Danny Lopez had defended his WBC world featherweight title eight times by February of 1980 when he stepped into the ring against the little known Mexican, Salvador Sanchez. Lopez was as gritty as they come, with a record of 42-3 and a thunderous punch. In fact, Lopez was written in at number twenty-six on Ring Magazine’s list of the one hundred greatest punchers in boxing. On that night in 1980, however, Lopez’s opponent stole the show and the legend of Salvador Sanchez began.

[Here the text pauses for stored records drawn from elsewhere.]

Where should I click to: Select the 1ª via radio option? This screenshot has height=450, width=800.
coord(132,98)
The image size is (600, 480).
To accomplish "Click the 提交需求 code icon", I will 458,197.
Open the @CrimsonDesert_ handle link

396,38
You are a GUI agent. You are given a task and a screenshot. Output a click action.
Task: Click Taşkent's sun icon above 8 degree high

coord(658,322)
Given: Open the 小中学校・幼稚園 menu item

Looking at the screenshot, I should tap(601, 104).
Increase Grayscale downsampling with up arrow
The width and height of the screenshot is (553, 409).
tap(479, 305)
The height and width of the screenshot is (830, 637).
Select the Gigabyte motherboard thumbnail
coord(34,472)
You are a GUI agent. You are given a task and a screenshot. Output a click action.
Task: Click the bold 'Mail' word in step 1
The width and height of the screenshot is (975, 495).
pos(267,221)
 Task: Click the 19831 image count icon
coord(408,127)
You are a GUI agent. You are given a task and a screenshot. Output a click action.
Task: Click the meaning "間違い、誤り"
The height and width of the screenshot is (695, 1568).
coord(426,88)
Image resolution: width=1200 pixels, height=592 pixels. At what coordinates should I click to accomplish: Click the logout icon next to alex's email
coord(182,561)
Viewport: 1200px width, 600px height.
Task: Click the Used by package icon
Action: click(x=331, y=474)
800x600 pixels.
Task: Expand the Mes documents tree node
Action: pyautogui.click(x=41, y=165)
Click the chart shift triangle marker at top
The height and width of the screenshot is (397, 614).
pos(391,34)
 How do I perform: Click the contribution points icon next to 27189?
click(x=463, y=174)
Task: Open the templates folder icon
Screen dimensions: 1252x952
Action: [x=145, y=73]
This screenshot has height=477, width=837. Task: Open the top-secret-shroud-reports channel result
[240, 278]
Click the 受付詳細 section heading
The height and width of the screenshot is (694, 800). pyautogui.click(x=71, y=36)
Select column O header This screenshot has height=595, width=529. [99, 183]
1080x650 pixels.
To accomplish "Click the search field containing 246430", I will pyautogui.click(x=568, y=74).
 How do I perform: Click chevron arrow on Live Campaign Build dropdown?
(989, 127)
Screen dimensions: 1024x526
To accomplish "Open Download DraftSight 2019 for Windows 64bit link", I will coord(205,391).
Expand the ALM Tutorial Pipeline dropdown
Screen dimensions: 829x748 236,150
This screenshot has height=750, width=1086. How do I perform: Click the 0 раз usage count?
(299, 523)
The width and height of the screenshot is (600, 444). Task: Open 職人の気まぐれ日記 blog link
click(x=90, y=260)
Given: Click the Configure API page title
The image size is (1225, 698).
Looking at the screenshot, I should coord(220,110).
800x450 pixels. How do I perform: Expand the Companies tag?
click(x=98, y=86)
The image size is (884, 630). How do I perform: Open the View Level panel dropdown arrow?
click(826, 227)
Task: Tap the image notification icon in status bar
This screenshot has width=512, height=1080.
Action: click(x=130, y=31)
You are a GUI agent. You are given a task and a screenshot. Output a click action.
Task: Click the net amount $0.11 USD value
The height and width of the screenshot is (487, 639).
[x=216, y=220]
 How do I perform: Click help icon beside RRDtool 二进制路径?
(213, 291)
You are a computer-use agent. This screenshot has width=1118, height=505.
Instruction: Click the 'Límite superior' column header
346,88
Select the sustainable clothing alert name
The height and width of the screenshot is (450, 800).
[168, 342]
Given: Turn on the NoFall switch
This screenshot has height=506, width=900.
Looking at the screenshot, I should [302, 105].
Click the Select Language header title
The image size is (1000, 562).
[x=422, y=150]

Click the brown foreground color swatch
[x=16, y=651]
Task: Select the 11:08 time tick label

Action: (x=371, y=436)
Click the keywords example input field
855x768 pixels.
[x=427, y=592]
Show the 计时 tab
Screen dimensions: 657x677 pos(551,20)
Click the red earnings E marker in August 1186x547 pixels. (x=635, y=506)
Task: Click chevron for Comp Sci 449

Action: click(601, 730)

Despite his short career in the ring, Salvador Sanchez is considered one of the greats and a look at his work even at the tender age of twenty-one will tell you why. Sanchez was a complete boxer and fighter. Not the kind of fighter who could do a bit on the inside and have his way on the outside, or vice versa, but a boxer whose inside game and outside game played off of each other and worked in synergy. Against Lopez, Sanchez’s smooth footwork and disciplined head movement allowed him to get the better of exchanges and avoid most of the big hits from ‘Little Red’. Even on the occasions that he got caught out, Sanchez would pivot, move his head, change direction or move in to smother Lopez. This was a man with ringcraft well beyond his years.
Sanchez would show a stiff, snapping, non-committal jab and connect it at a high rate while retreating. But his jab served just as well to enable his offense. A level change off the jab would slide Sanchez in underneath Lopez’s return and enable him to bang the body or return to an upright posture and throw a counter at Lopez’s head.